Vintage Butch of the Week: Gluck

[K] It would be a shame to let LGBT History Month pass without an edition of our Favorite Vintage Butch, wouldn’t it? Especially it the vintage butch in question has a formidably androgynous fashion sense like British painter Gluck (nee Hannah Gluckstein, 1895 - 1978)

Hannah Gluck by E.O. Hoppe

Gluck, 1924, photographed by E.O. Hoppe (to whom a exhibition is dedicated right now at the National Portrait Gallery)

As traditional as her paintings were (mostly landscapes and portraits), as un-traditional was her life. Laura Doan, for example, (herself something like Lesbian Studies Superstar) describes Gluck’s appearance as follows

Well before it was acceptable, the androgynous Gluck dressed in men’s clothing and cut her hair short-never to pass as a man but to violate the rules of fashion as well as of social etiquette. (Encyclopedia of Lesbian Histories and Cultues)

The rules of fashion were not the only ones for which Gluck had little respect. She left her wealthy family early to pursue her career as a painter, rejected being adressed as anything else besides the self-chosen names Peter or Gluck, and openly had numerous affairs and relationships with women, among them Constance Spry, decorator and florist to the Queen, whom she met in 1932.  

Among the advantages of being an artist and being hence surrounded by artists: Lots of great portraits of you and your loved ones. Case in point: this portrait by Romaine Brooks (which also proves again, how small the world of dykes really is, as Romaine Brooks had among others produced a painting of Lady Una Troubridge, lover of Radclyffe Hall and translator of Colette.)

"Peter, A Young English Girl" at Smithsonian American Art Museum

Peter (A Young English Girl) by Romaine Brooks, 1923/24 (Portrait of Gluck)

Another example: this self-portrait of Gluck with her lover Nesta Obermer, which she painted after a shared night at the opera and referred to as the “YouWe”-picture:

Medallion by Gluck at ArtNet

Medallion by Gluck, 1937 

Gluck-biographer Diana Souhami discovered a love note to Nesta:

Darling Heart, we are not an ‘affair’ are we - We are husband and wife.

I have never said or written Eternity before I have never as I have said to you over and over again - felt it before..I was always looking for you, always hoping against hope for you - but never in my innermost heart did I think I had found you until I really did so… until you I count my life a dream and do not feel I even became conscious or began to live until I met you and claimed you.

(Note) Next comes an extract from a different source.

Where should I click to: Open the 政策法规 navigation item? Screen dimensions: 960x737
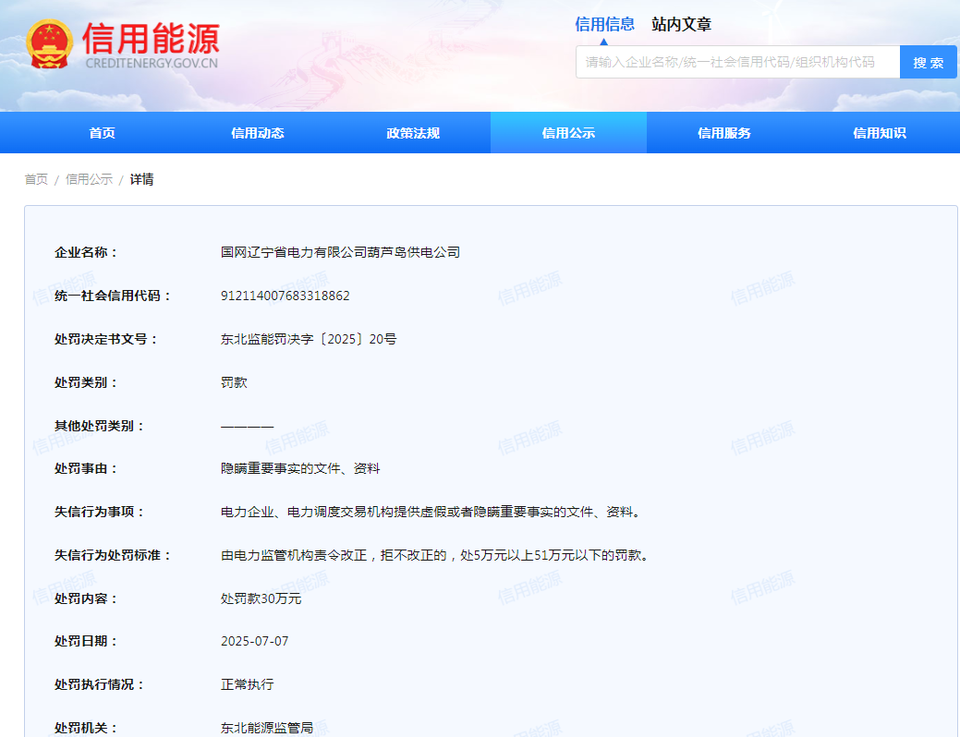(x=412, y=132)
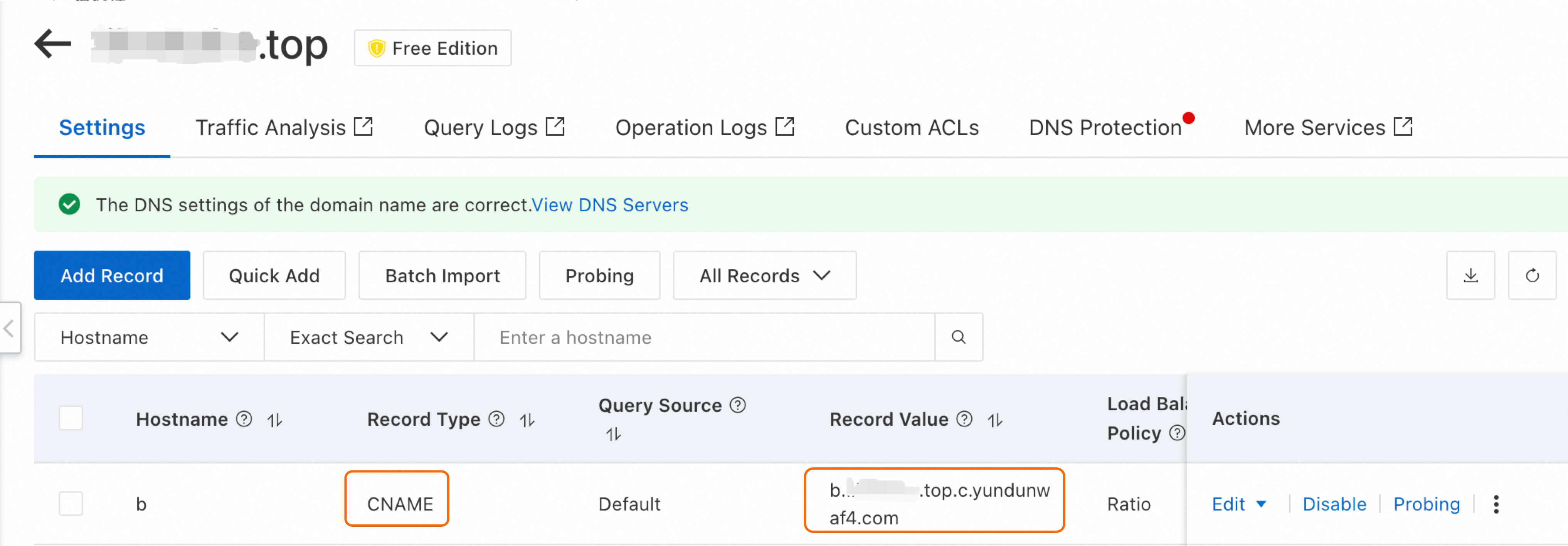Viewport: 1568px width, 546px height.
Task: Open the DNS Protection tab
Action: click(1105, 128)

Now it all seems crystal clear, merely with a few roots to stumble over, a few brambles to cut away before reaching freedom and light.

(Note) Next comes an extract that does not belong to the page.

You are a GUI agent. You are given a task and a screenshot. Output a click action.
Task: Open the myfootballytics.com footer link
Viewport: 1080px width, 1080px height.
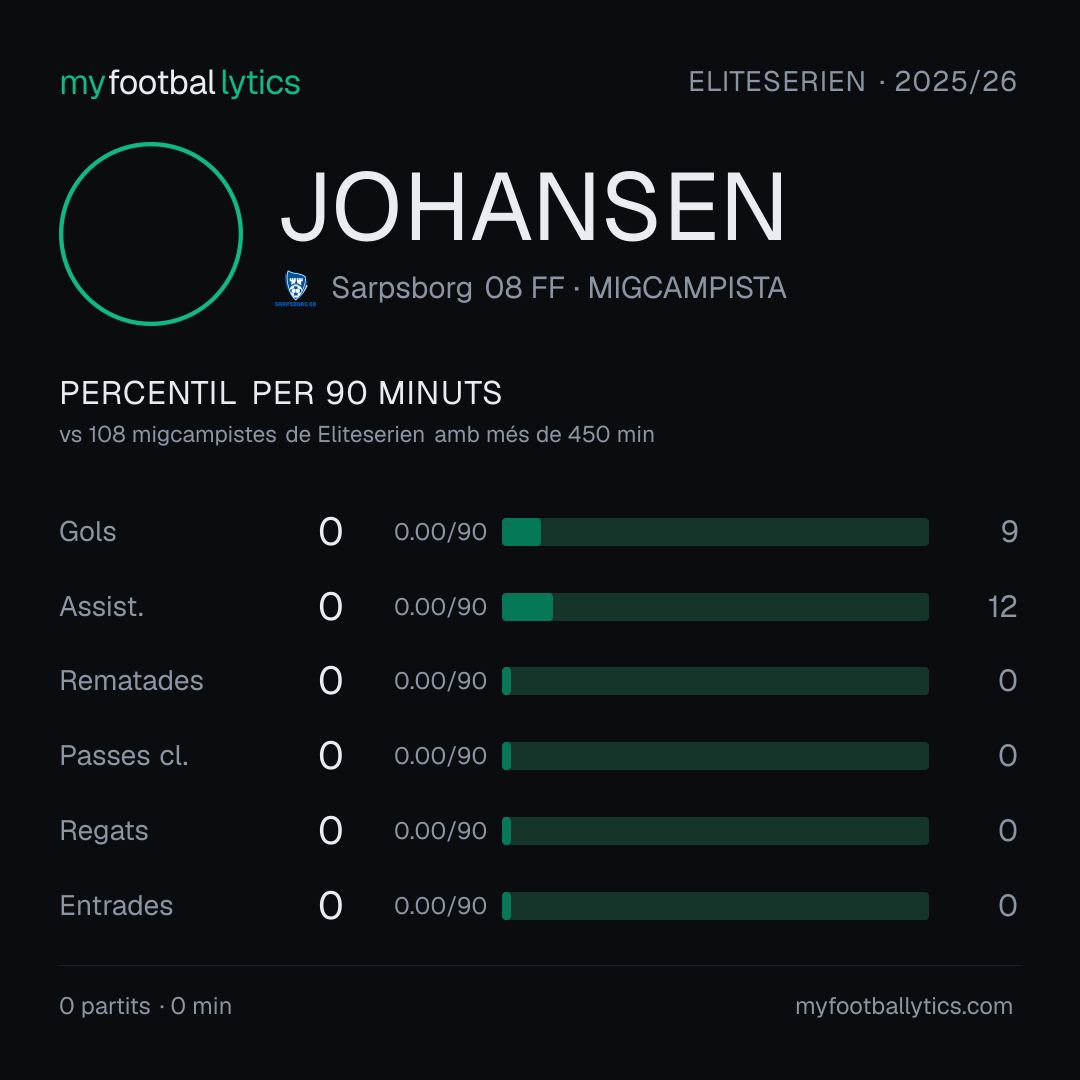904,1006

Goodnight my most precious. I must just add two lines I discovered in an old notebook. Don’t know who wrote them or whence they came…

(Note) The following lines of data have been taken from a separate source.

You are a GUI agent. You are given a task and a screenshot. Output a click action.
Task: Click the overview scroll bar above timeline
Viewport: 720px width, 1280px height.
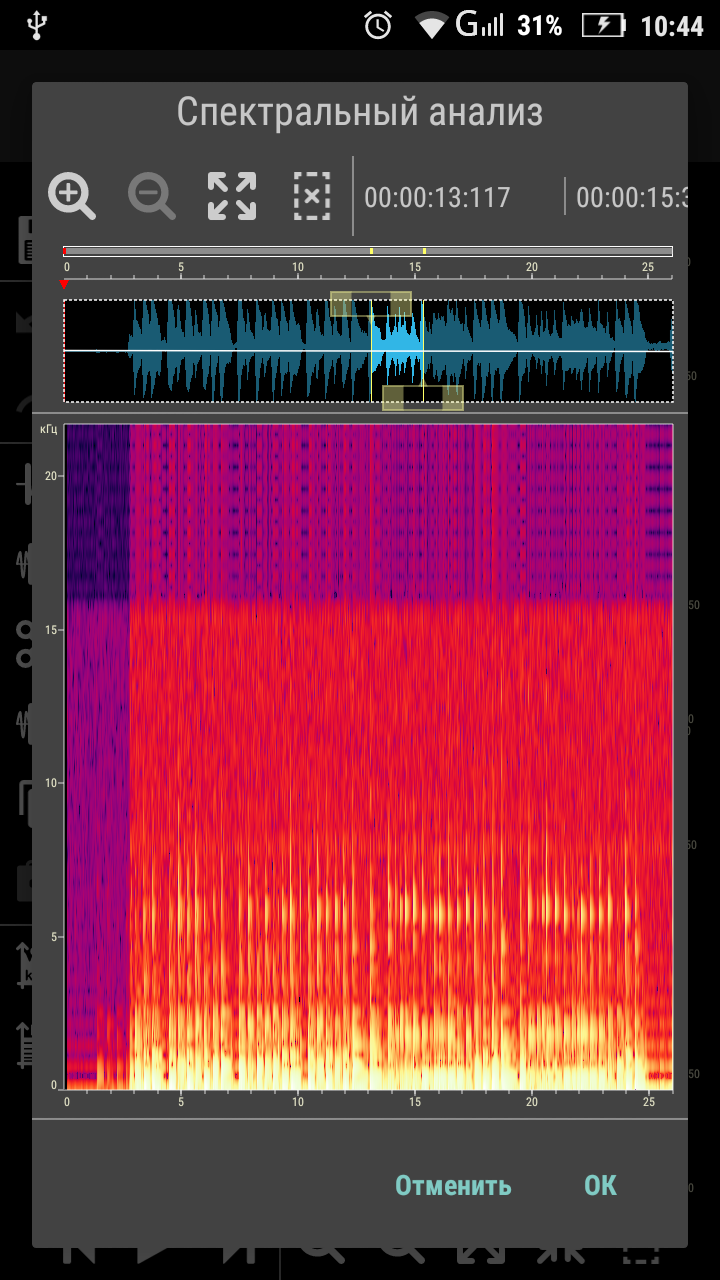(368, 251)
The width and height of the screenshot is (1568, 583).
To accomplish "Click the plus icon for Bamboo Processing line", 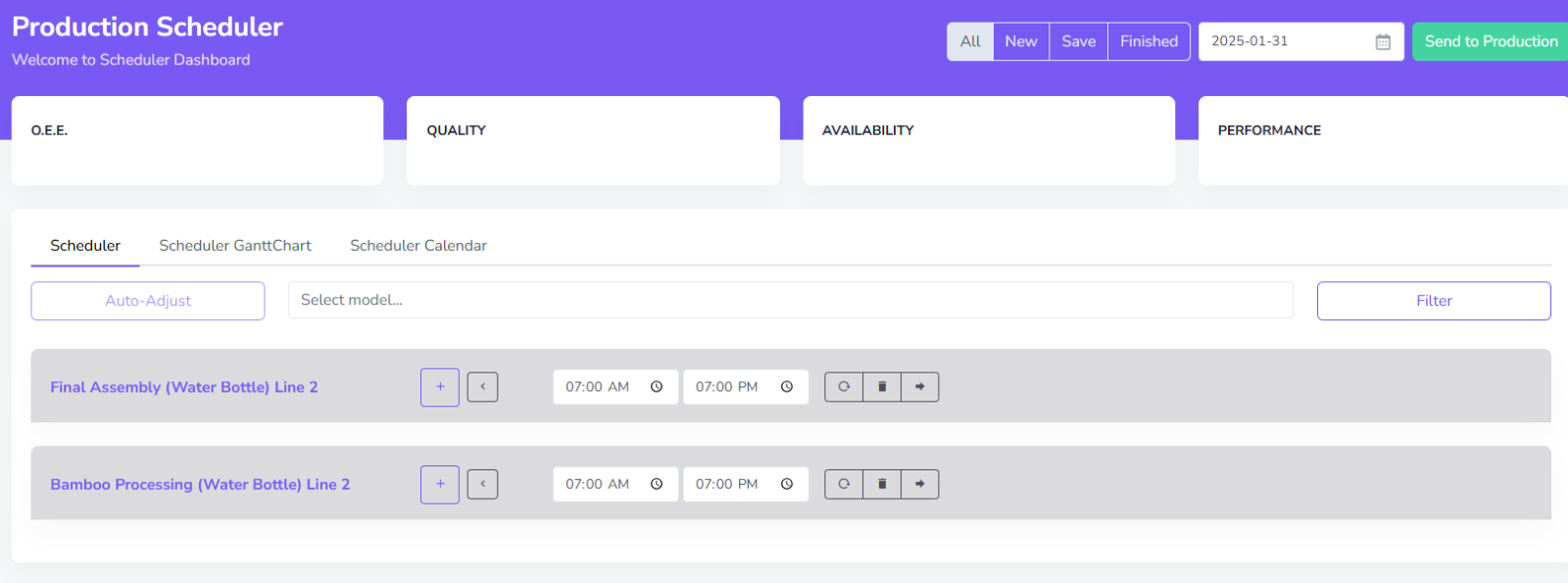I will click(440, 484).
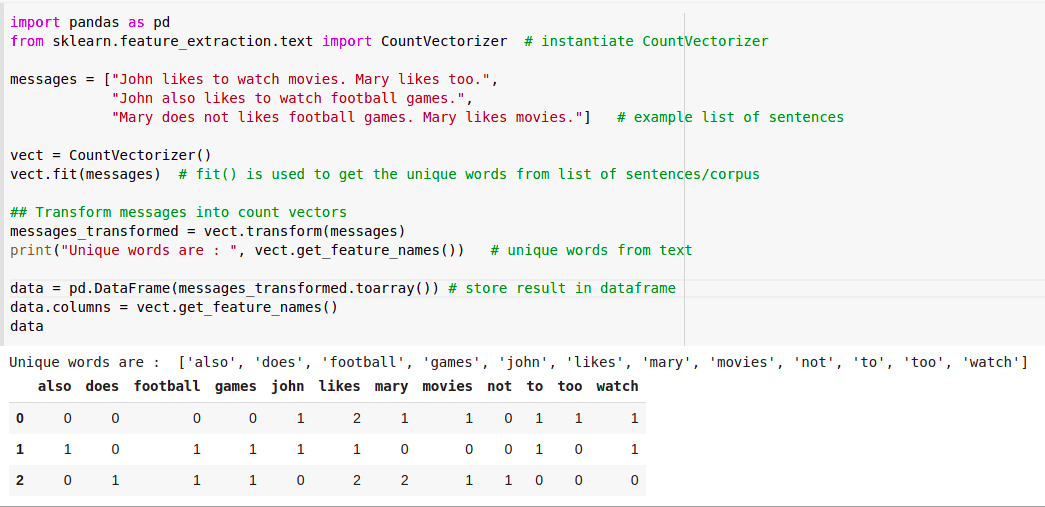This screenshot has width=1045, height=507.
Task: Click the '## Transform messages' comment line
Action: pos(179,213)
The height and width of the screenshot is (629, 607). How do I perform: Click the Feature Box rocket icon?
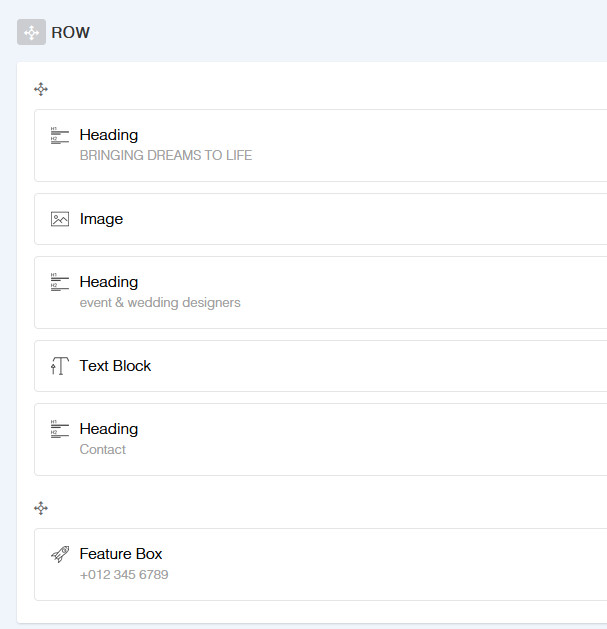[x=60, y=554]
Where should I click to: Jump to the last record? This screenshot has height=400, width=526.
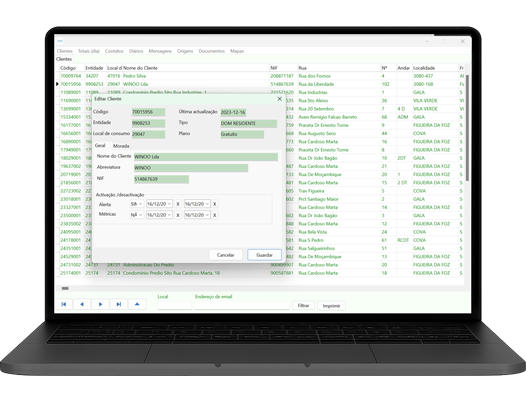click(119, 304)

They have most power to hurt us whom we love

We lay our sleeping lives within their arms

I love you I long for you I want you and I need you. All of you for all of me. (Diana Souhami)

They didn’t get eternity (Nesta stayed in her marriage of convenience throught their 8-year relationship, which she ended in 1944, and left Gluck heartbroken - the sadness already in below’s selfportrait from ‘42)), but Gluck soon found another love: journalist Edith Shackleton Heald, with whom she lived together until Edith’s death.

Gluck by Gluck at the National Portrait Gallery

Gluck by Gluck, 1942

Gluck’s last major painting was Rage, Rage against the Dying of the Light, inspired by the Dylan Thomas poem. She was rediscovered by the art scene shortly before her death (somehow similar to Alice Austen) through an exhibition at London’s Fine Art Society. 

Lesbian tritivia: Gluck’s Medallion was used as the cover for the Virago publication of The Well of Loneliness in 1980.